== Stated exercise 1 ==
For each statement below, (a) through (c), say whether the performance text supports it. Answer yes or no, and quote the words from the text that settle it.
(a) Server-side compute on api.wavis.xyz uses GPUs.
(b) The figures come from a --release build.
(c) GPU-accelerated cloud compute is offered on the Enterprise tier.
== Stated exercise 2 ==
Use the performance text to answer these questions, and label your answers to match:
(a) On what processor were the figures measured?
(b) What throughput is listed for GPU batch-128 on the GTX 1660 Ti?
(c) What does the text name as the dominant practical constraint?
== Stated exercise 3 ==
Transcribe the performance text word for word, everything from "Server-side compute on" down to "the Enterprise tier.".

-- begin Extracted text --

Performance

FHE has a reputation for being slow. WAVIS is designed to make it as fast as modern hardware allows — but performance is still the dominant practical constraint, so understanding the trade-offs matters.

Headline numbers

Measured on Intel Xeon Platinum (AVX-512F), --release build:

Setup	Latency	Throughput
CPU `fast_128`, single thread	14 ms/gate	~70 gates/s
CPU `standard_128`, single thread	32 ms/gate	~30 gates/s
CPU `conservative_128`, single thread	48 ms/gate	~20 gates/s
GPU batch-128 (BYO GPU, GTX 1660 Ti)	5.2 ms/gate	~190 gates/s
GPU batch-128 (BYO GPU, RTX 4090, projected)	~1.5 ms/gate	~660 gates/s
GPU batch-128 (BYO GPU, H100, projected)	~0.5 ms/gate	~2000 gates/s

Server-side compute on api.wavis.xyz runs CPU-only at the latencies above. GPU figures are for local SDK execution on customer hardware (BYO GPU); GPU-accelerated cloud compute is on the Enterprise tier.

-- end Extracted text --
-- begin Material --

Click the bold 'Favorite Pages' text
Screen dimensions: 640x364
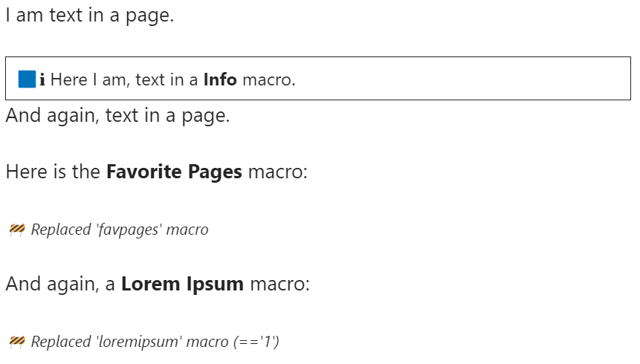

-- end Material --

== Problem solution 1 ==
(a) No: "Server-side compute on api.wavis.xyz runs CPU-only at the latencies above."
(b) Yes: "Measured on Intel Xeon Platinum (AVX-512F), --release build:"
(c) Yes: "GPU-accelerated cloud compute is on the Enterprise tier."

== Problem solution 2 ==
(a) Intel Xeon Platinum (AVX-512F)
(b) ~190 gates/s
(c) Performance

== Problem solution 3 ==
Server-side compute on api.wavis.xyz runs CPU-only at the latencies above. GPU figures are for local SDK execution on customer hardware (BYO GPU); GPU-accelerated cloud compute is on the Enterprise tier.